→ PROBLEM DETAILS:
Everything from the line containing "At what coordinates" through the last line of the listing below should be returned exactly, except for pictures.

-- Opening Marker --

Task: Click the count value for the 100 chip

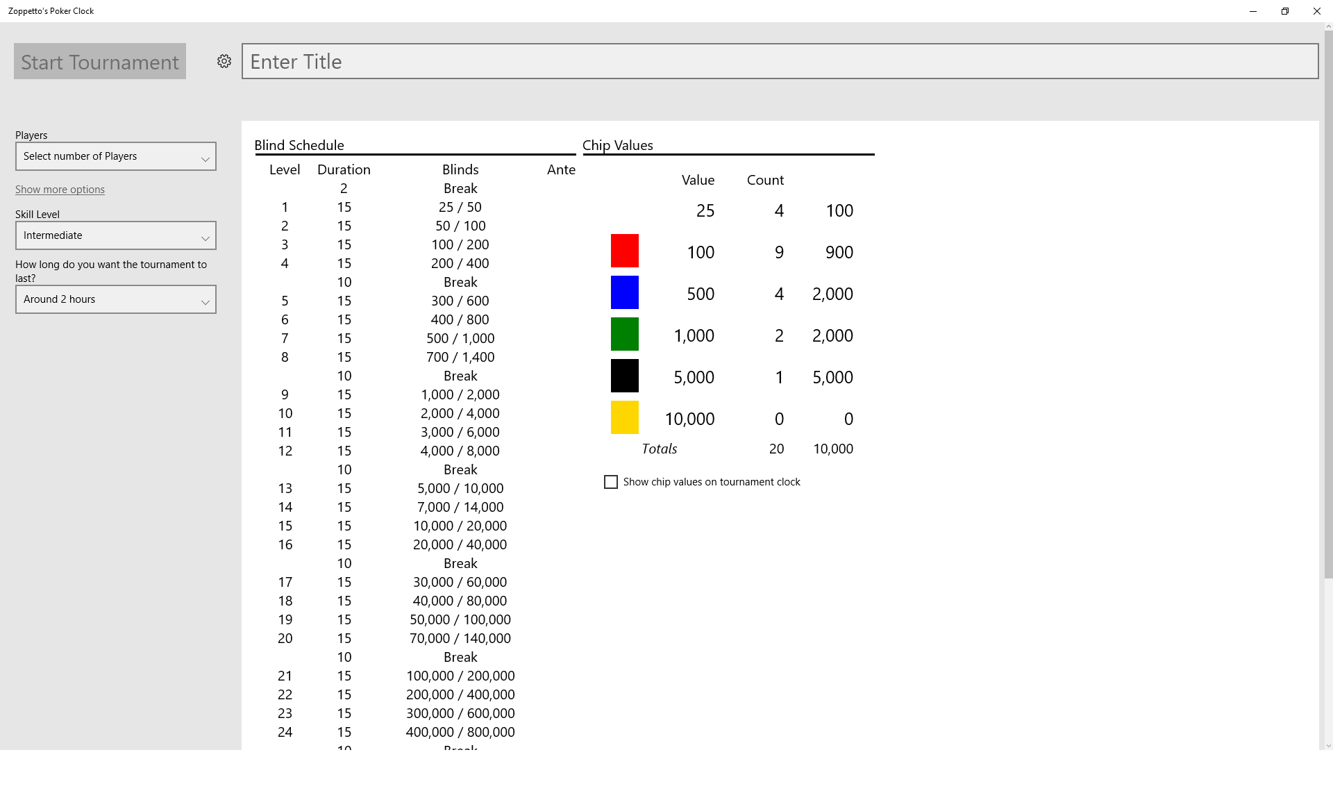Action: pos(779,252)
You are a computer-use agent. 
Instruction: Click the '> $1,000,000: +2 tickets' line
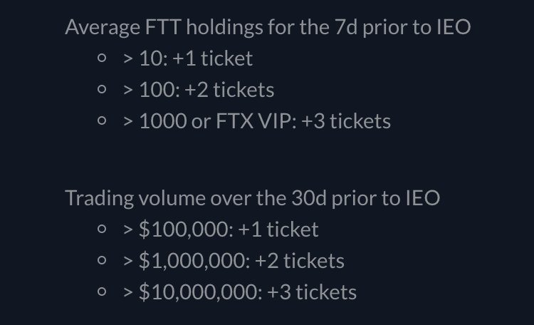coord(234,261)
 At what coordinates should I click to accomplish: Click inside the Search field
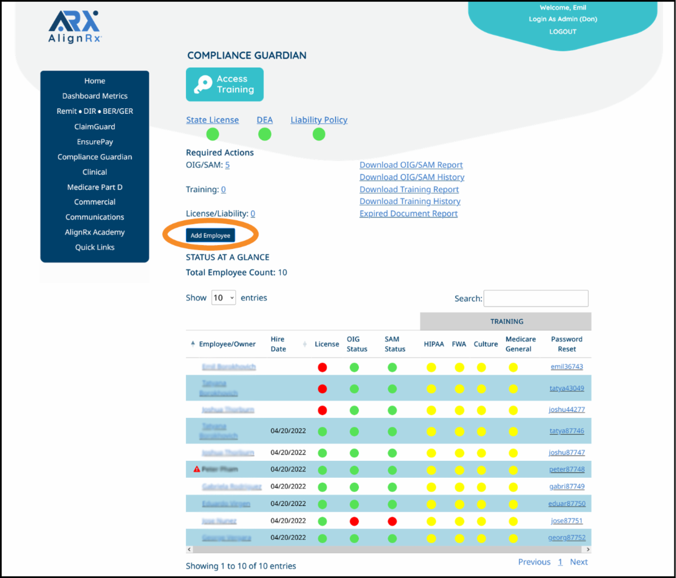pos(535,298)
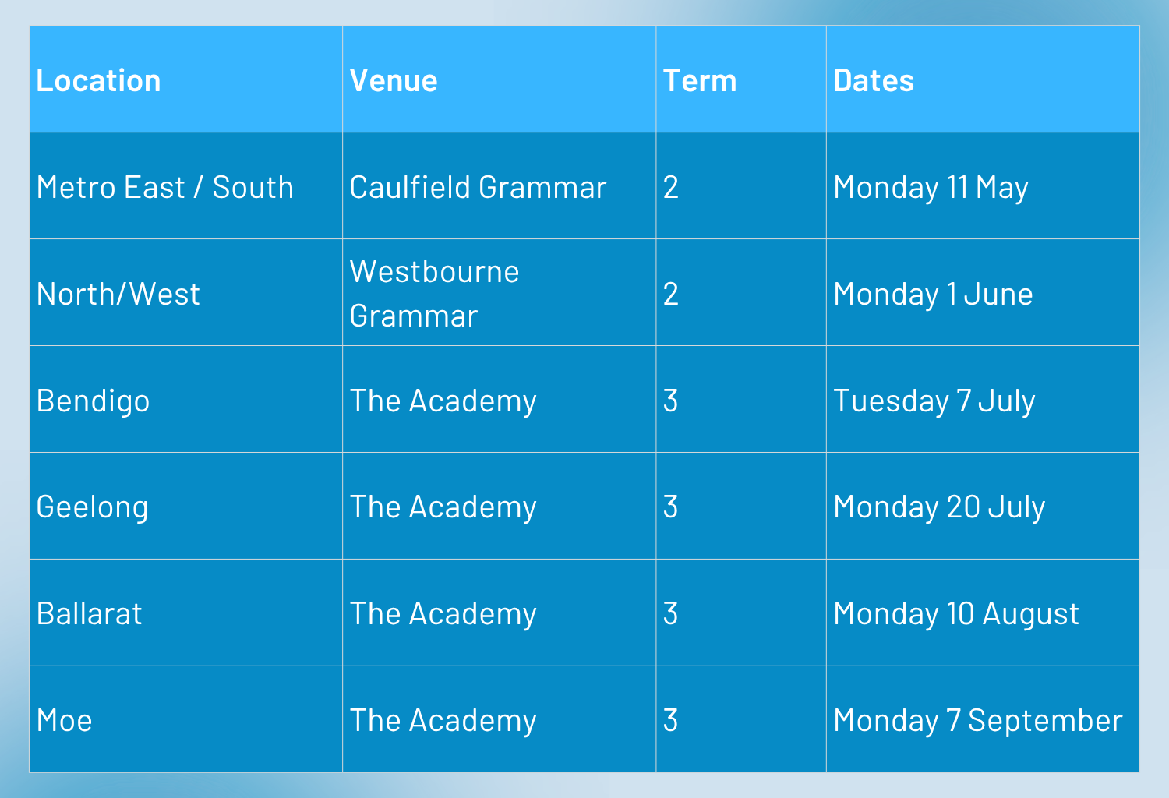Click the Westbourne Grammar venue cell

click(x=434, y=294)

-- Closing Marker --

→ TASK SOLUTION:
 At what coordinates should I click to accomplish: Click inside the Search field
pos(535,298)
Click the Westbourne Grammar venue cell

click(x=434, y=294)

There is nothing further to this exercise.